The Mining Industry vs COVID-19 2020

However, in the grand scheme of things, most of us are thankful that the industry has, so far, gotten this far without too many disruptions. With multiple large-scale companies still sustaining their workforce and continuing with the daily grind from home. There are, however, growing concerns about the economic impact that the major virus outbreak will have on the nation’s economy after this is all over. We continue to see global stock markets drop, commodity prices fall, and mineral production outputs globally dramatically decline. “It may take several months, or even years to recuperate and become a stable economy again” are the all too common statements given by the country’s top economic analysts.

Is automation an answer?

But, it is not all doom and gloom. There has been an interesting turn of events as the spotlight for alternative technology in these difficult times has turned to automated machines. Overseas, South Africa has already introduced an extensive workforce of automated machines to be remotely controlled to continue operations amidst the COVID-19 outbreak. The Syama underground mine in South Africa is the world’s first fully autonomous mine. The machinery can be operated 24 hours a day remotely, and sustain the majority of the current workforce employed at the mine.
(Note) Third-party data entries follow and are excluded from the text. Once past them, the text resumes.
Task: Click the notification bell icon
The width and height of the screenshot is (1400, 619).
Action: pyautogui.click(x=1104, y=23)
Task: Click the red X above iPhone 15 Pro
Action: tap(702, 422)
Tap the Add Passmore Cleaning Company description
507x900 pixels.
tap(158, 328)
There have been rumours here that the resource industry is suggesting the possibility of fast-tracking a number of various automated machinery to be deployed to a number of mines around Australia to continue to supply resources, in the attempt of relieving the pressure on the Australian economy. As it is unclear how long things will take to go back to normal, this may be a way of adapting to current conditions. Rio Tinto already has first-generation automated mine machinery in their Pilbara mines since 2008, with logistics operation, ore handling and processing all capable of being operated remotely via a control centre up to 1200km away from the mine site. Over the last decade, Rio Tinto has slowly made their transition to automation, with 1/3 of their entire mine haul truck fleets automated. BHP has also hinted that it has plans to roll out 20 autonomous trucks to its Newman East iron ore mine in the Pilbara by the end of 2020.

Meaning, we have the initial technology to begin autonomous mining to an extent. However, there haven’t yet been any official statements from companies Rio Tinto or BHP suggesting that this is definitely the way they will approach the current situation. This may be a viable solution to keeping people employed, and survive these difficult times. There have been many experts within the field, which have stated that we should be expecting to see a rollout of autonomous machines over the next few months, depending on how long the COVID-19 outbreak lasts.